Frederick Law Olmsted was appointed by Congress in 1874 to develop and improve the Capitol Grounds, which had been enlarged in response to the addition of the north and south wings of the U.S. Capitol. He included the Summerhouse in response to complaints that visitors to the Capitol Building could not find water or a place to rest on their journey. In addition, he designed it as a setting for decorative vegetation.
The Summerhouse is constructed in the form of an open hexagon. The red brick used for its walls is laid in geometric and artistic patterns, forming volutes and other shapes, and taking on a "basket-weave" texture on the exterior walls on either side of each doorway. Some of the bricks have been carved or shaped to contribute to the design's overall effect. Arched doorways, each fitted with wrought-iron gates and flanked by small windows, occupy three of the building's six walls.
Inside, stone benches with armrests alternate with the doorways and provide seating for 22 people; the benches are shaded and sheltered by projecting roofs of red Spanish mission tile. Above each bench is a large oval window flanked by decorative niches, each niche with a different design of intertwined scrollwork.

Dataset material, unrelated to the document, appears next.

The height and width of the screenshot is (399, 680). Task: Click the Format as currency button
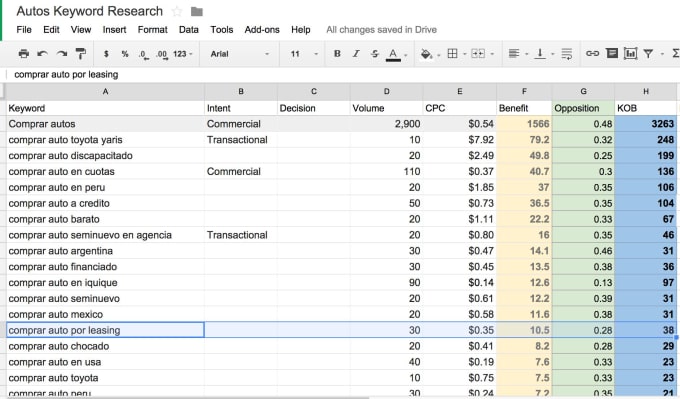(x=106, y=54)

Two of the three windows are filled by thick stone panels with octagonal perforations; the third, ornamented with a wrought-iron grille, affords a view into a small grotto, where a stream of water falls and splashes over the rocks. Each doorway offers a different view as well, one facing a tall hedge, one looking up at the Capitol, and one looking across the Capitol's west lawn toward the Mall.
The fountain in the center of the building originally provided drinking water piped from a spring. The six small metal fittings around the fountain's upper perimeter secured chains that are believed to have held drinking cups or ladles. Three individual drinking fountains connected to the filtered city water supply now provide drinking water, and the central fountain is used only for display.
The water supply for the grotto was originally provided by a runoff stream from a drinking fountain at the Capitol's west entrance. Later, a city-water stream was made to flow over the rocks.
Olmsted was concerned that the Summerhouse not intrude upon the Capitol's landscape, but he was also careful to ensure that it was sufficiently public to prevent its use for improper purposes. Several of his letters show his active interest in the progress of the building and its landscaping. Most of these were written to F.H. Cobb, the engineer in charge of the Capitol Grounds. They range in content from Olmsted's attempts to secure the construction drawings from the draftsman, to his desire that progress be accelerated, to his instructions about mulching the shrubbery.
The letters also indicate areas in which the completed structure differed from his plans. For example, Olmsted intended that the overflow from the Summerhouse's fountain should operate a small device called the "carillon" to produce soft musical chimes; however, the device could not be made to work properly and so was never installed.
Olmsted originally planned two Summerhouses for the Capitol Grounds (references in two of his letters identify a northern and a southern Summerhouse); however, congressional objections to the northern Summerhouse before its completion prevented the construction of the southern one.